## To do:
Your response should consist solely of the records, written out exactly.

--- Information supplied Enclosed Below ---

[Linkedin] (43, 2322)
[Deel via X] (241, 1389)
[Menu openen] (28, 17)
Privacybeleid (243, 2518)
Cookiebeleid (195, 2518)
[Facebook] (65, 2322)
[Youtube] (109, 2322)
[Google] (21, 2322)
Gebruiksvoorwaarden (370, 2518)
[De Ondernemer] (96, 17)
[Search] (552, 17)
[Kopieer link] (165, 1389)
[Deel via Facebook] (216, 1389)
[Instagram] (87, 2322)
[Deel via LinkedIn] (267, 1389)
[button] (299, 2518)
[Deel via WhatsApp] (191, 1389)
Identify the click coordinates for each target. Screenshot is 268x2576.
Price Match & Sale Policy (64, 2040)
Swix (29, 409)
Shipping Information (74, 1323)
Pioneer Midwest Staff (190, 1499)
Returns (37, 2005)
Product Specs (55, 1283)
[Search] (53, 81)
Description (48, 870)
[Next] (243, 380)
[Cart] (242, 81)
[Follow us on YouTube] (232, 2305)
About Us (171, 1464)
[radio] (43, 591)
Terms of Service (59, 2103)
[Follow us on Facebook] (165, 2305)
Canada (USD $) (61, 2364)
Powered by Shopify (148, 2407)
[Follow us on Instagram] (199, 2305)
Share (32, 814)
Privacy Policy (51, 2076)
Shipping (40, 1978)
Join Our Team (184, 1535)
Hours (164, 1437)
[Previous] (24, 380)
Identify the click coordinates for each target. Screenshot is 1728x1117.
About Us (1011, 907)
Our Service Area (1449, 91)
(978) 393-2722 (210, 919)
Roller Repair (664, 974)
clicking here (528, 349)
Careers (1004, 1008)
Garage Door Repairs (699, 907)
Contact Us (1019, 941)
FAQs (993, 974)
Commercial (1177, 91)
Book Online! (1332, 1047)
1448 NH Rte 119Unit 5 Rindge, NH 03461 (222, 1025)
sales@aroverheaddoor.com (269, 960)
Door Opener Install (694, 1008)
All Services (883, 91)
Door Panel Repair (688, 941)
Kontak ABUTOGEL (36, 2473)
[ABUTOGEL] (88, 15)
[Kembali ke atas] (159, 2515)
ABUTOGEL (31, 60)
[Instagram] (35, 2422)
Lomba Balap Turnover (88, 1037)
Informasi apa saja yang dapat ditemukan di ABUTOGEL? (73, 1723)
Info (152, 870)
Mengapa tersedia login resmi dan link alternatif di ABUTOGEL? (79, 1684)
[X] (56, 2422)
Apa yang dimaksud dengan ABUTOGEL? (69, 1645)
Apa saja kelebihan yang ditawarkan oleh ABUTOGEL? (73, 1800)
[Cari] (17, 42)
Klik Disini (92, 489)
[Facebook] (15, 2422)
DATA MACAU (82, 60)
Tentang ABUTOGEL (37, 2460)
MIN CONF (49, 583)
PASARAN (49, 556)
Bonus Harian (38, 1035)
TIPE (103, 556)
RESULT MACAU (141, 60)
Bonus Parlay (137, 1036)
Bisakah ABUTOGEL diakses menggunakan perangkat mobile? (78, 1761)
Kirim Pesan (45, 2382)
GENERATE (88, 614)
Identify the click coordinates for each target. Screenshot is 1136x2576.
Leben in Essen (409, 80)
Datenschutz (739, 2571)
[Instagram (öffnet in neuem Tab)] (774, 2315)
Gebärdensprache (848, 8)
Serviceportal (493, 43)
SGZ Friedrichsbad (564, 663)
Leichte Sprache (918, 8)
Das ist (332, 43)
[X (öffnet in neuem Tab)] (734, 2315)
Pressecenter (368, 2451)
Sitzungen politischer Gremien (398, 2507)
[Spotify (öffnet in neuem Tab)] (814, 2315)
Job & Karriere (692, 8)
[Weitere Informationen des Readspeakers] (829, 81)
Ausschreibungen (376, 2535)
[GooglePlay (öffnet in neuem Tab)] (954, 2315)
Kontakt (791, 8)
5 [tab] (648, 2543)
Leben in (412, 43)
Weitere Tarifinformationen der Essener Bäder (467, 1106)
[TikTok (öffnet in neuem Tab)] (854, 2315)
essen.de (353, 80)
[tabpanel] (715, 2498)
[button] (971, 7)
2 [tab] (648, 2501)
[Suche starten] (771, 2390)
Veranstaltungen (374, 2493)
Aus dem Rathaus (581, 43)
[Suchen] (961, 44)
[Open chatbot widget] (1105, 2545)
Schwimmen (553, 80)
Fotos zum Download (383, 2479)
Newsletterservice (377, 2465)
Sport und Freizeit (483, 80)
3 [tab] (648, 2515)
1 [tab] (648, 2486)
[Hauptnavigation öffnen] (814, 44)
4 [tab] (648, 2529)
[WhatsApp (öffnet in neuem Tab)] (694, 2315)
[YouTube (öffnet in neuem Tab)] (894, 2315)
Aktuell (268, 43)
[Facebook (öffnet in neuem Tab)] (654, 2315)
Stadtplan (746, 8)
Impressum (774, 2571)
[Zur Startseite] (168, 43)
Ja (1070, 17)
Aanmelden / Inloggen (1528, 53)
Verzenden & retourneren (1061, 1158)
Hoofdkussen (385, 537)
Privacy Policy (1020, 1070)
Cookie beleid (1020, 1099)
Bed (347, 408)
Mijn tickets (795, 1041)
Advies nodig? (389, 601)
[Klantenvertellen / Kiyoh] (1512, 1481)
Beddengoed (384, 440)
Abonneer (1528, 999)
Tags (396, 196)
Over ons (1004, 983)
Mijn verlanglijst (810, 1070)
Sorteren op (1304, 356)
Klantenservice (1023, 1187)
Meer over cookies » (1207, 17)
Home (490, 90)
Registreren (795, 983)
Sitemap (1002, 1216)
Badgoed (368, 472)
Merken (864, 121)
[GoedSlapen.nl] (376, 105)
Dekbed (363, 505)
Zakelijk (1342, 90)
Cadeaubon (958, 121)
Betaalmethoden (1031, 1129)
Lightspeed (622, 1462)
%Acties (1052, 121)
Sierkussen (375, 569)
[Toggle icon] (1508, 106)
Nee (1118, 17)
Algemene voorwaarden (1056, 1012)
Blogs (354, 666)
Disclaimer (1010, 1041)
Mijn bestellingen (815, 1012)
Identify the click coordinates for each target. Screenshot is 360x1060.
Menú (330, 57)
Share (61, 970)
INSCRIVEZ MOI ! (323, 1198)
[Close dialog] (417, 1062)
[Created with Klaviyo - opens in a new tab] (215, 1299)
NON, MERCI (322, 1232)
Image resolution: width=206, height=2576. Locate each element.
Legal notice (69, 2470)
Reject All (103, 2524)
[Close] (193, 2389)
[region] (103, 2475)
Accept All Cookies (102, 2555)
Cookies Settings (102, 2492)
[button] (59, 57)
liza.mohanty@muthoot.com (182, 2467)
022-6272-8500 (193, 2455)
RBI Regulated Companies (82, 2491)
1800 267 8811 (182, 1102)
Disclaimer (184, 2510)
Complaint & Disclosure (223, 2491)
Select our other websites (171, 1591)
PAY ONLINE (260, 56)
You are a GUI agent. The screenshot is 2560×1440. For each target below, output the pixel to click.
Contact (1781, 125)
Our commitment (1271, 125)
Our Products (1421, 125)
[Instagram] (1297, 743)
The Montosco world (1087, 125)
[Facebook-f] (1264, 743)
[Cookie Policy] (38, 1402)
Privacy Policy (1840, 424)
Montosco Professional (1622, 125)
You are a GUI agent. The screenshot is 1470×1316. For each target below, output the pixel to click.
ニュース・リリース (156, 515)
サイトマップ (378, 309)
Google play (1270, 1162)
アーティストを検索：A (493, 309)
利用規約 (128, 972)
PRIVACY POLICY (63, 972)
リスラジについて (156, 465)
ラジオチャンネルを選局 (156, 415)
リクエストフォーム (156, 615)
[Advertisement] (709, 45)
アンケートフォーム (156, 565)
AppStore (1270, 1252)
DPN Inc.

--- End of Enclosed Information supplied ---

## Expected answer:
[Linkedin] (43, 2322)
[Deel via X] (241, 1389)
[Menu openen] (28, 17)
Privacybeleid (243, 2518)
Cookiebeleid (195, 2518)
[Facebook] (65, 2322)
[Youtube] (109, 2322)
[Google] (21, 2322)
Gebruiksvoorwaarden (370, 2518)
[De Ondernemer] (96, 17)
[Search] (552, 17)
[Kopieer link] (165, 1389)
[Deel via Facebook] (216, 1389)
[Instagram] (87, 2322)
[Deel via LinkedIn] (267, 1389)
[button] (299, 2518)
[Deel via WhatsApp] (191, 1389)
Identify the click coordinates for each target. Screenshot is 268x2576.
Price Match & Sale Policy (64, 2040)
Swix (29, 409)
Shipping Information (74, 1323)
Pioneer Midwest Staff (190, 1499)
Returns (37, 2005)
Product Specs (55, 1283)
[Search] (53, 81)
Description (48, 870)
[Next] (243, 380)
[Cart] (242, 81)
[Follow us on YouTube] (232, 2305)
About Us (171, 1464)
[radio] (43, 591)
Terms of Service (59, 2103)
[Follow us on Facebook] (165, 2305)
Canada (USD $) (61, 2364)
Powered by Shopify (148, 2407)
[Follow us on Instagram] (199, 2305)
Share (32, 814)
Privacy Policy (51, 2076)
Shipping (40, 1978)
Join Our Team (184, 1535)
Hours (164, 1437)
[Previous] (24, 380)
Identify the click coordinates for each target. Screenshot is 1728x1117.
About Us (1011, 907)
Our Service Area (1449, 91)
(978) 393-2722 (210, 919)
Roller Repair (664, 974)
clicking here (528, 349)
Careers (1004, 1008)
Garage Door Repairs (699, 907)
Contact Us (1019, 941)
FAQs (993, 974)
Commercial (1177, 91)
Book Online! (1332, 1047)
1448 NH Rte 119Unit 5 Rindge, NH 03461 (222, 1025)
sales@aroverheaddoor.com (269, 960)
Door Opener Install (694, 1008)
All Services (883, 91)
Door Panel Repair (688, 941)
Kontak ABUTOGEL (36, 2473)
[ABUTOGEL] (88, 15)
[Kembali ke atas] (159, 2515)
ABUTOGEL (31, 60)
[Instagram] (35, 2422)
Lomba Balap Turnover (88, 1037)
Informasi apa saja yang dapat ditemukan di ABUTOGEL? (73, 1723)
Info (152, 870)
Mengapa tersedia login resmi dan link alternatif di ABUTOGEL? (79, 1684)
[X] (56, 2422)
Apa yang dimaksud dengan ABUTOGEL? (69, 1645)
Apa saja kelebihan yang ditawarkan oleh ABUTOGEL? (73, 1800)
[Cari] (17, 42)
Klik Disini (92, 489)
[Facebook] (15, 2422)
DATA MACAU (82, 60)
Tentang ABUTOGEL (37, 2460)
MIN CONF (49, 583)
PASARAN (49, 556)
Bonus Harian (38, 1035)
TIPE (103, 556)
RESULT MACAU (141, 60)
Bonus Parlay (137, 1036)
Bisakah ABUTOGEL diakses menggunakan perangkat mobile? (78, 1761)
Kirim Pesan (45, 2382)
GENERATE (88, 614)
Identify the click coordinates for each target. Screenshot is 1136x2576.
Leben in Essen (409, 80)
Datenschutz (739, 2571)
[Instagram (öffnet in neuem Tab)] (774, 2315)
Gebärdensprache (848, 8)
Serviceportal (493, 43)
SGZ Friedrichsbad (564, 663)
Leichte Sprache (918, 8)
Das ist (332, 43)
[X (öffnet in neuem Tab)] (734, 2315)
Pressecenter (368, 2451)
Sitzungen politischer Gremien (398, 2507)
[Spotify (öffnet in neuem Tab)] (814, 2315)
Job & Karriere (692, 8)
[Weitere Informationen des Readspeakers] (829, 81)
Ausschreibungen (376, 2535)
[GooglePlay (öffnet in neuem Tab)] (954, 2315)
Kontakt (791, 8)
5 [tab] (648, 2543)
Leben in (412, 43)
Weitere Tarifinformationen der Essener Bäder (467, 1106)
[TikTok (öffnet in neuem Tab)] (854, 2315)
essen.de (353, 80)
[tabpanel] (715, 2498)
[button] (971, 7)
2 [tab] (648, 2501)
[Suche starten] (771, 2390)
Veranstaltungen (374, 2493)
Aus dem Rathaus (581, 43)
[Suchen] (961, 44)
[Open chatbot widget] (1105, 2545)
Schwimmen (553, 80)
Fotos zum Download (383, 2479)
Newsletterservice (377, 2465)
Sport und Freizeit (483, 80)
3 [tab] (648, 2515)
1 [tab] (648, 2486)
[Hauptnavigation öffnen] (814, 44)
4 [tab] (648, 2529)
[WhatsApp (öffnet in neuem Tab)] (694, 2315)
[YouTube (öffnet in neuem Tab)] (894, 2315)
Aktuell (268, 43)
[Facebook (öffnet in neuem Tab)] (654, 2315)
Stadtplan (746, 8)
Impressum (774, 2571)
[Zur Startseite] (168, 43)
Ja (1070, 17)
Aanmelden / Inloggen (1528, 53)
Verzenden & retourneren (1061, 1158)
Hoofdkussen (385, 537)
Privacy Policy (1020, 1070)
Cookie beleid (1020, 1099)
Bed (347, 408)
Mijn tickets (795, 1041)
Advies nodig? (389, 601)
[Klantenvertellen / Kiyoh] (1512, 1481)
Beddengoed (384, 440)
Abonneer (1528, 999)
Tags (396, 196)
Over ons (1004, 983)
Mijn verlanglijst (810, 1070)
Sorteren op (1304, 356)
Klantenservice (1023, 1187)
Meer over cookies » (1207, 17)
Home (490, 90)
Registreren (795, 983)
Sitemap (1002, 1216)
Badgoed (368, 472)
Merken (864, 121)
[GoedSlapen.nl] (376, 105)
Dekbed (363, 505)
Zakelijk (1342, 90)
Cadeaubon (958, 121)
Betaalmethoden (1031, 1129)
Lightspeed (622, 1462)
%Acties (1052, 121)
Sierkussen (375, 569)
[Toggle icon] (1508, 106)
Nee (1118, 17)
Algemene voorwaarden (1056, 1012)
Blogs (354, 666)
Disclaimer (1010, 1041)
Mijn bestellingen (815, 1012)
Identify the click coordinates for each target. Screenshot is 360x1060.
Menú (330, 57)
Share (61, 970)
INSCRIVEZ MOI ! (323, 1198)
[Close dialog] (417, 1062)
[Created with Klaviyo - opens in a new tab] (215, 1299)
NON, MERCI (322, 1232)
Image resolution: width=206, height=2576. Locate each element.
Legal notice (69, 2470)
Reject All (103, 2524)
[Close] (193, 2389)
[region] (103, 2475)
Accept All Cookies (102, 2555)
Cookies Settings (102, 2492)
[button] (59, 57)
liza.mohanty@muthoot.com (182, 2467)
022-6272-8500 (193, 2455)
RBI Regulated Companies (82, 2491)
1800 267 8811 (182, 1102)
Disclaimer (184, 2510)
Complaint & Disclosure (223, 2491)
Select our other websites (171, 1591)
PAY ONLINE (260, 56)
You are a GUI agent. The screenshot is 2560×1440. For each target below, output the pixel to click.
Contact (1781, 125)
Our commitment (1271, 125)
Our Products (1421, 125)
[Instagram] (1297, 743)
The Montosco world (1087, 125)
[Facebook-f] (1264, 743)
[Cookie Policy] (38, 1402)
Privacy Policy (1840, 424)
Montosco Professional (1622, 125)
You are a GUI agent. The screenshot is 1470×1316. For each target below, output the pixel to click.
ニュース・リリース (156, 515)
サイトマップ (378, 309)
Google play (1270, 1162)
アーティストを検索：A (493, 309)
利用規約 (128, 972)
PRIVACY POLICY (63, 972)
リスラジについて (156, 465)
ラジオチャンネルを選局 (156, 415)
リクエストフォーム (156, 615)
[Advertisement] (709, 45)
アンケートフォーム (156, 565)
AppStore (1270, 1252)
DPN Inc.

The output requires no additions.